USC officials have reportedly started investigating students who may be linked to the scandal and has placed holds on the accounts of the students involved.
The holds bar them from registering for classes or acquiring transcripts from the college while they are under review, the LA Times reports.
“Following the review, we will take the proper action related to their status, up to revoking admission or expulsion,” the university said in a statement.
"The majority of college applications, including those for USC, include an affirmation statement that students sign declaring that all information is factually true and honestly presented. It never pays to lie on an admissions application as those misrepresentations, if not caught immediately, could catch up with a student in the future," Mark Sklarow, CEO of the Independent Education Consultants Assn told the LA Times.
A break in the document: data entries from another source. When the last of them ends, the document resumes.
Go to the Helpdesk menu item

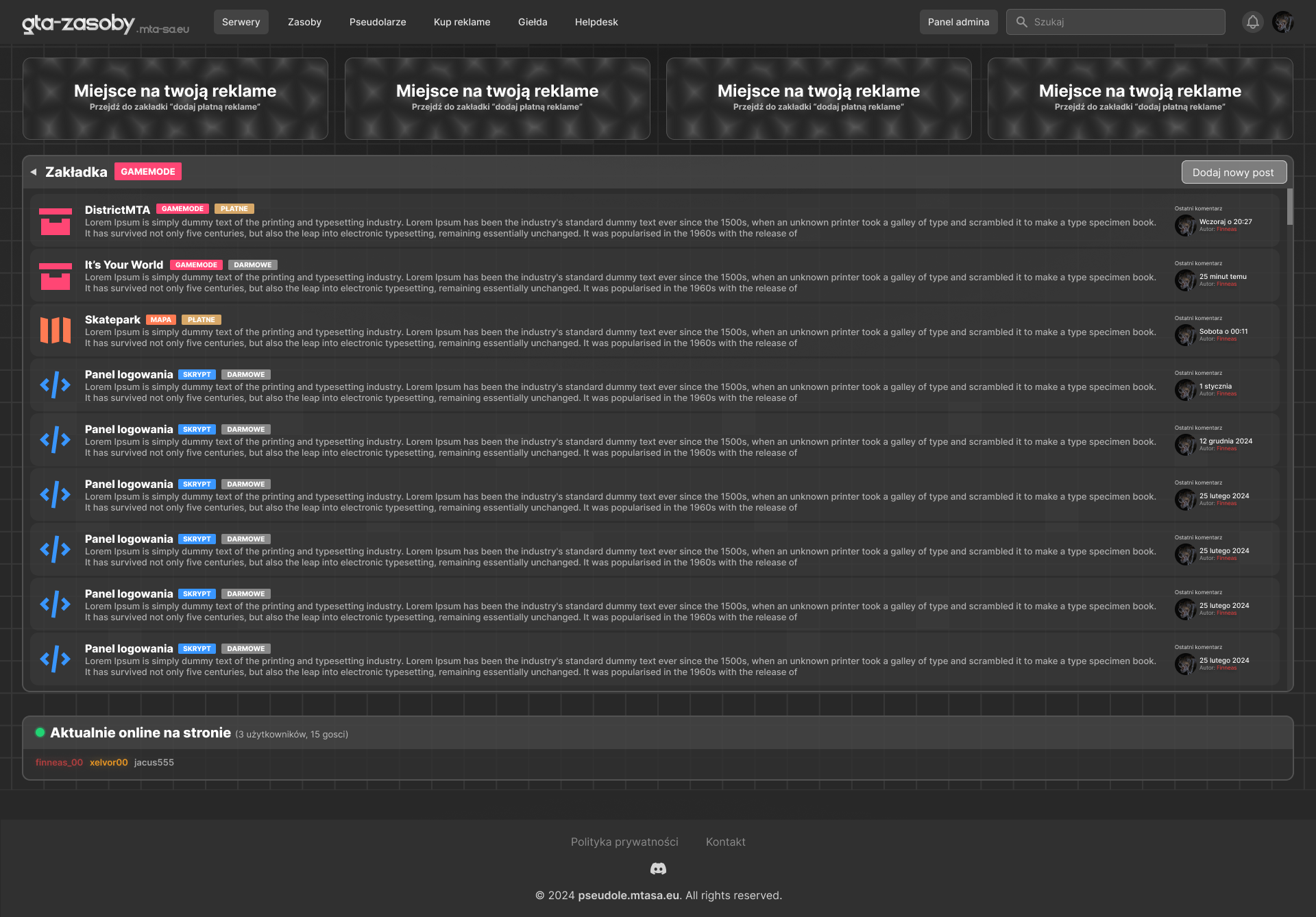596,22
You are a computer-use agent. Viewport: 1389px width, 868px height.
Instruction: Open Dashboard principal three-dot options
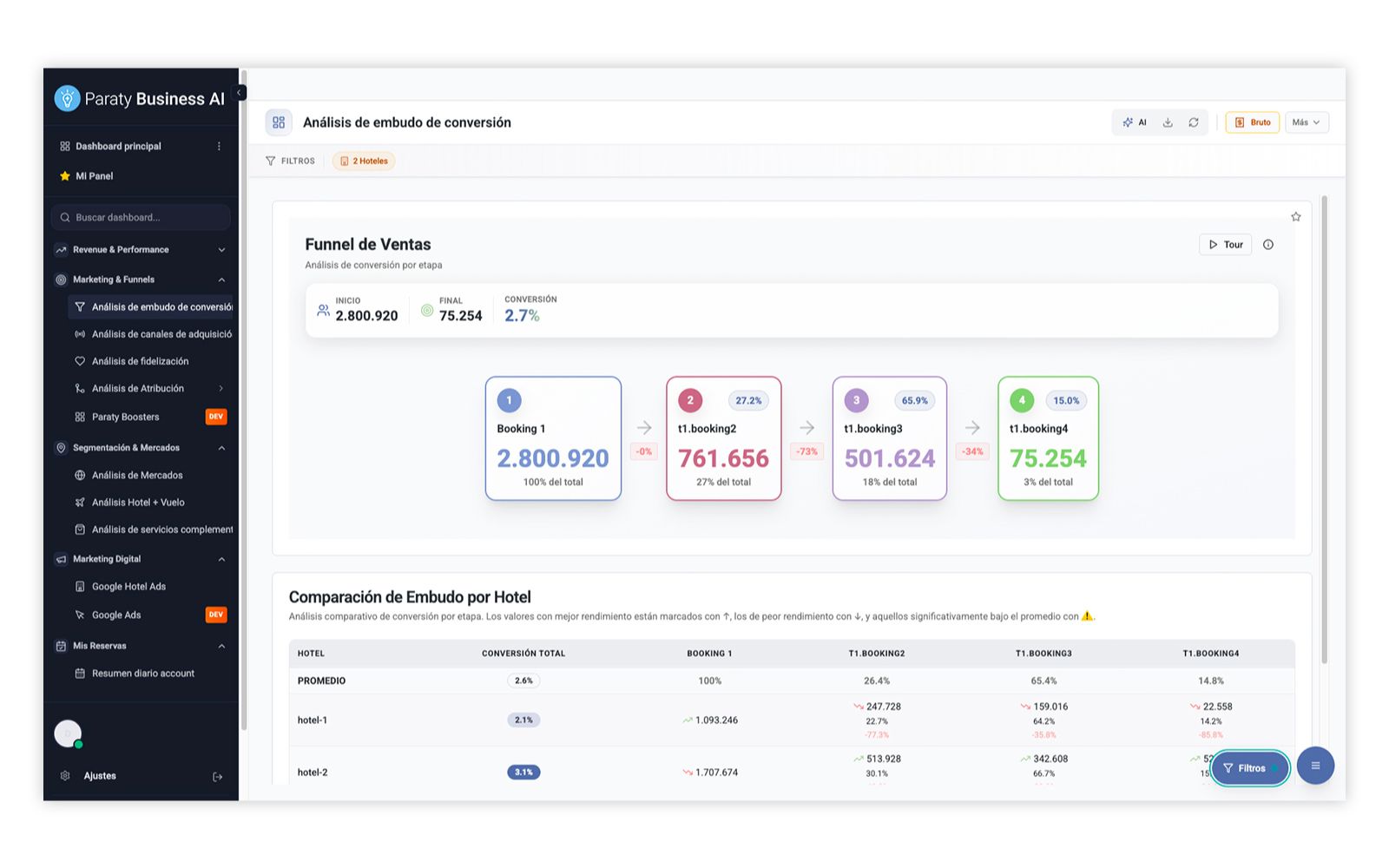[x=219, y=147]
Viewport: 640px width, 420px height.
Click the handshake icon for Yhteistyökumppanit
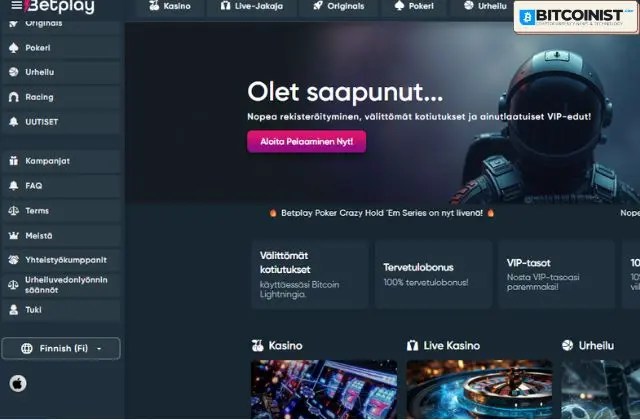(x=13, y=260)
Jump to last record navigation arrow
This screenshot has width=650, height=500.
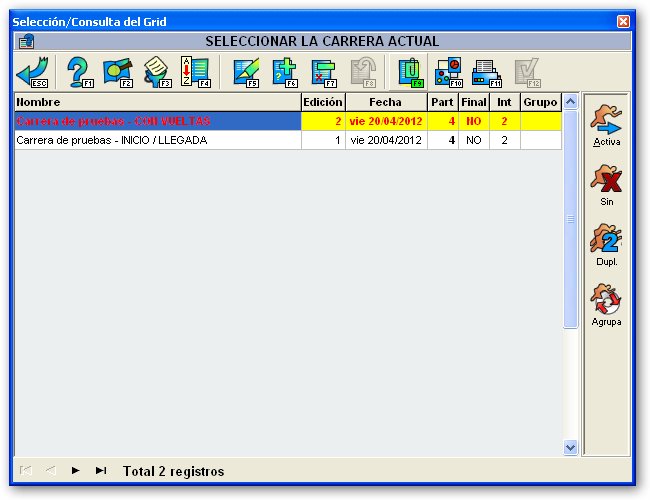[x=101, y=471]
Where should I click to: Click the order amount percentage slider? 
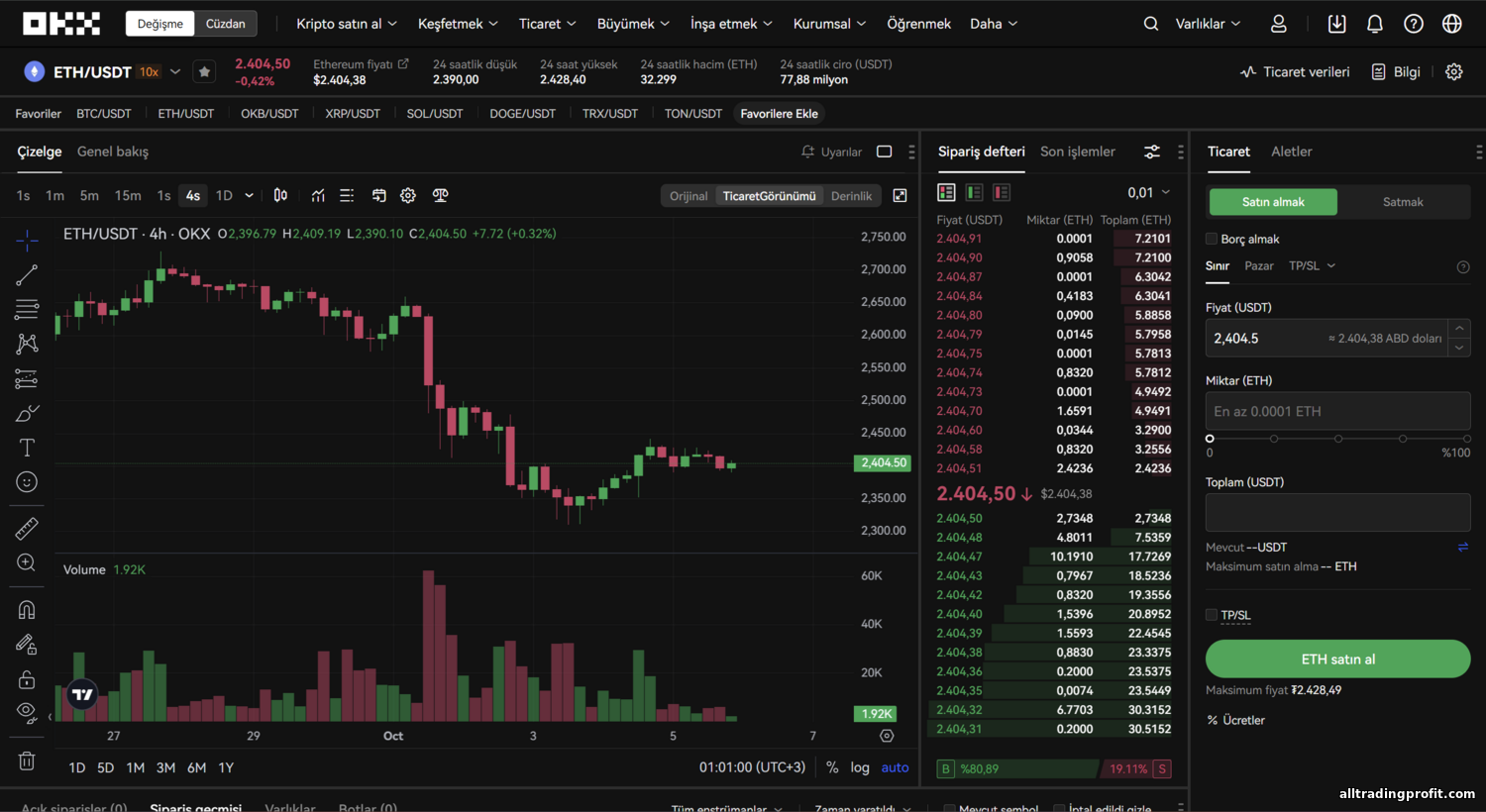click(1337, 438)
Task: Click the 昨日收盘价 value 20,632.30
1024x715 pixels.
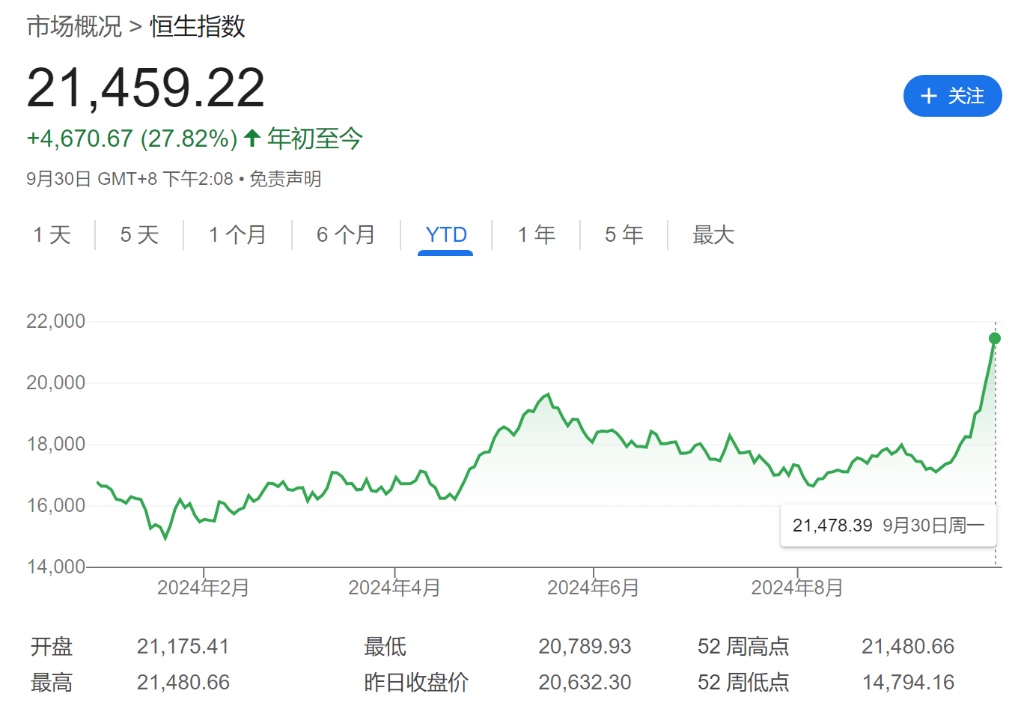Action: (585, 683)
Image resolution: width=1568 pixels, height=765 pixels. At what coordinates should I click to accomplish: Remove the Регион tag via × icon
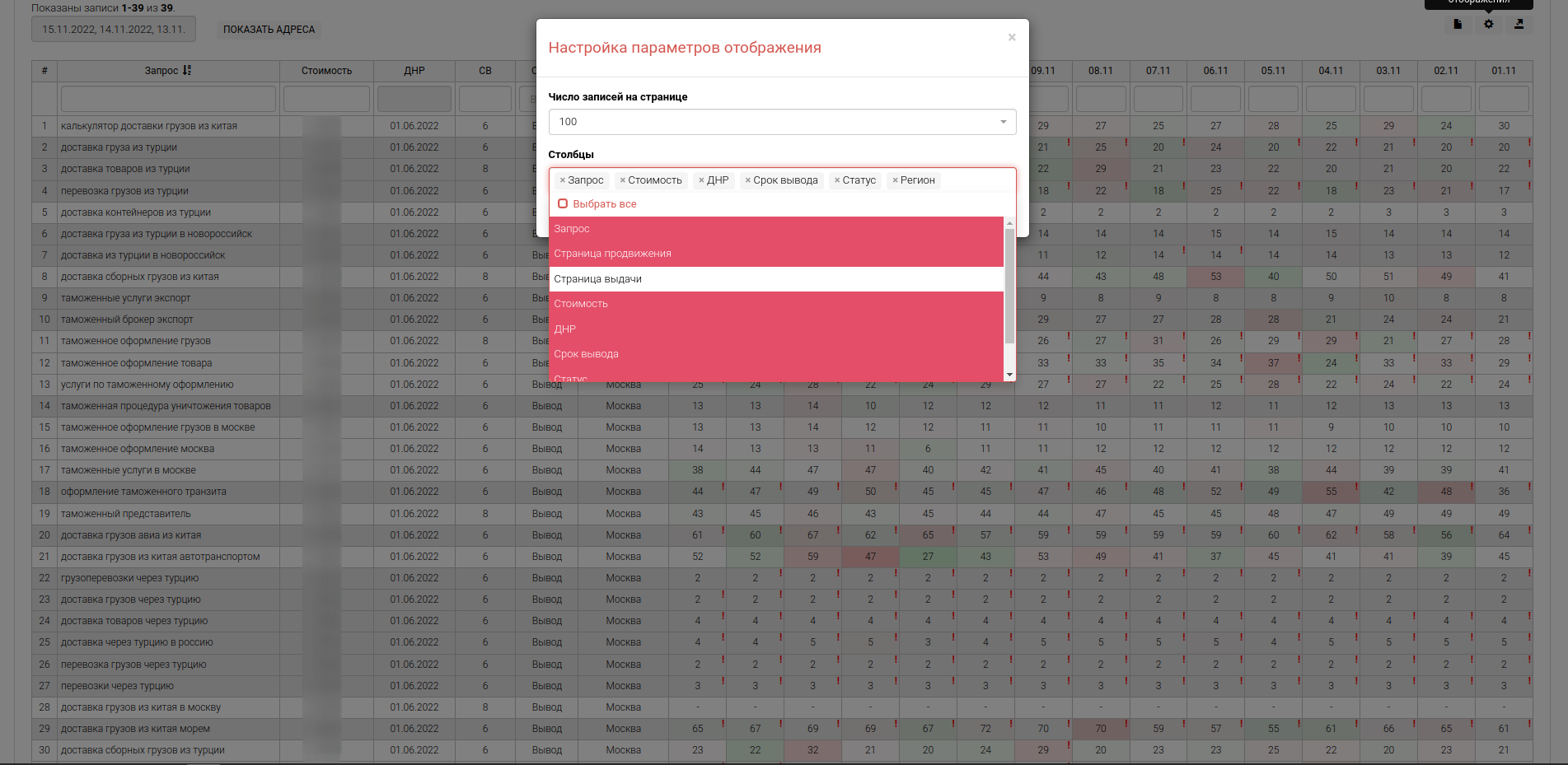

If a university finds out at any point during someone’s college career that they lied on their application, they can revoke admission to the school. If the person has already earned a degree, the school can revoke it, Sklarow said.
“What most people don’t know is if a college finds out a year later or four years later that you lied on your application, they can withdraw the offer of admission,” Sklarow said. “Nothing that happened while you’re on campus will count. They’ll never release a transcript. You’re gone.”
At least six applicants who applied for the current fall admission cycle were linked to the scheme and those potential students were denied admission.